• TASK DESCRIPTION:
Can you continue the passage below on the EEOC's COVID-19 disability guidance, starting right after its last sentence?

On December 14, 2021, the Equal Employment Opportunity Commission (“EEOC”) supplemented its guidance concerning COVID-19, the Americans with Disabilities Act (“ADA”), the Rehabilitation Act, and other Equal Employment Opportunity (“EEO”) Laws to confirm that COVID-19 can qualify as a disability under any of the three “disability” definitions in the ADA. 

COVID-19 can be—but is not always—an actual disability under the ADA if it causes a physical or mental impairment that substantially limits one or more major life activities. Similarly, a person with a history of COVID-19 may qualify as a person with a “record of” a disability under the ADA. Pre-existing conditions worsened by the virus may also qualify an employee for protection under the ADA.

The EEOC cautioned that an individualized assessment is always necessary to determine whether the effects of a person’s COVID-19 substantially limit a major life activity, such as breathing, concentrating or interacting with others. However, the limitations from COVID-19 do not necessarily need to be consistent or long-term to be substantially limiting.

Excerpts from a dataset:
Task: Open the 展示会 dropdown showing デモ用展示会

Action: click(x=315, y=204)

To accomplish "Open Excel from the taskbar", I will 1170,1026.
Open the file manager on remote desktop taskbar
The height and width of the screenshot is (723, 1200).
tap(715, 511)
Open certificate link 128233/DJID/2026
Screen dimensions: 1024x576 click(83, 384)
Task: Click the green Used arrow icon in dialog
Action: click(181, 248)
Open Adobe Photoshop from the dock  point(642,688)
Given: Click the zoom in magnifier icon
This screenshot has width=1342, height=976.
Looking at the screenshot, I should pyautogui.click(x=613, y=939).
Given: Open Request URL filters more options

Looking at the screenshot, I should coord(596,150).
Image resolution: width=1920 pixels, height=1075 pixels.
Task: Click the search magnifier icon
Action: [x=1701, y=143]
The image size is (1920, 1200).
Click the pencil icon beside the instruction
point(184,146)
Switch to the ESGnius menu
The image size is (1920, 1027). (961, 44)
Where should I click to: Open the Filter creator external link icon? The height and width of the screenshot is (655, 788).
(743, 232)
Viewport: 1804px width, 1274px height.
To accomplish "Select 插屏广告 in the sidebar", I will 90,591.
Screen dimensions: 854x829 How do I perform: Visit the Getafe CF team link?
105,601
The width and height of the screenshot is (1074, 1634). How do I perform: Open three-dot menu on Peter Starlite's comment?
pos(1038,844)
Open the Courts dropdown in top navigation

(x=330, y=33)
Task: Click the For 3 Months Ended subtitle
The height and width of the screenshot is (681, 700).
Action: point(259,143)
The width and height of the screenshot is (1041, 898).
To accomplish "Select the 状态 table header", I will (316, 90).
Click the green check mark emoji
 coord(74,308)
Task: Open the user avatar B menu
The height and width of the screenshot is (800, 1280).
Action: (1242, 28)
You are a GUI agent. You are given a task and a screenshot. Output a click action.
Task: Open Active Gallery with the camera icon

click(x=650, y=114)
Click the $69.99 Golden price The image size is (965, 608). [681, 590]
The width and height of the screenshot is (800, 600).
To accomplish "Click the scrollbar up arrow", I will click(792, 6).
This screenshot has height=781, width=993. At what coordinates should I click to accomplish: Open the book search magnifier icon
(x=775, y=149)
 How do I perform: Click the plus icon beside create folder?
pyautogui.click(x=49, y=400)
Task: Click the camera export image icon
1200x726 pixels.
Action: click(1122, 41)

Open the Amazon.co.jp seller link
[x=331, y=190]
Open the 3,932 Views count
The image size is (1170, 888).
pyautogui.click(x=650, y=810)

• RESULT:
For example, an individual who experiences ongoing intermittent headaches, dizziness and brain fog attributed to the virus may qualify as disabled. An individual diagnosed with COVID-19 who experiences heart palpitations, chest pain and shortness of breath attributable to the virus may also qualify as disabled. However, an employee diagnosed with COVID-19 who is asymptomatic or whose symptoms resolve within a few weeks with no further effects likely does not qualify as disabled, even if the employee is subject to isolation during the period of infectiousness.

Employers should be aware that employees may be unlawfully “regarded as” an individual with a disability if they have COVID-19 or if the employer mistakenly believes they have COVID-19.

The guidance provides that individuals must meet either the “actual” or “record of” definitions of disability to be eligible for a reasonable accommodation under the ADA. Individuals who only meet the “regarded as” definition are not entitled to receive reasonable accommodation. While employers can voluntarily provide accommodations beyond what is required by the ADA, it may be a violation of the ADA to prevent an employee diagnosed with COVID-19 from returning to the workplace once they are no longer infectious. The EEOC also reiterated the need for flexibility in accommodations, including schedule changes, physical modifications, telework or special equipment.

The guidance confirms the importance for employers to carefully evaluate COVID-19’s effects on its workforce on a case-by-case basis.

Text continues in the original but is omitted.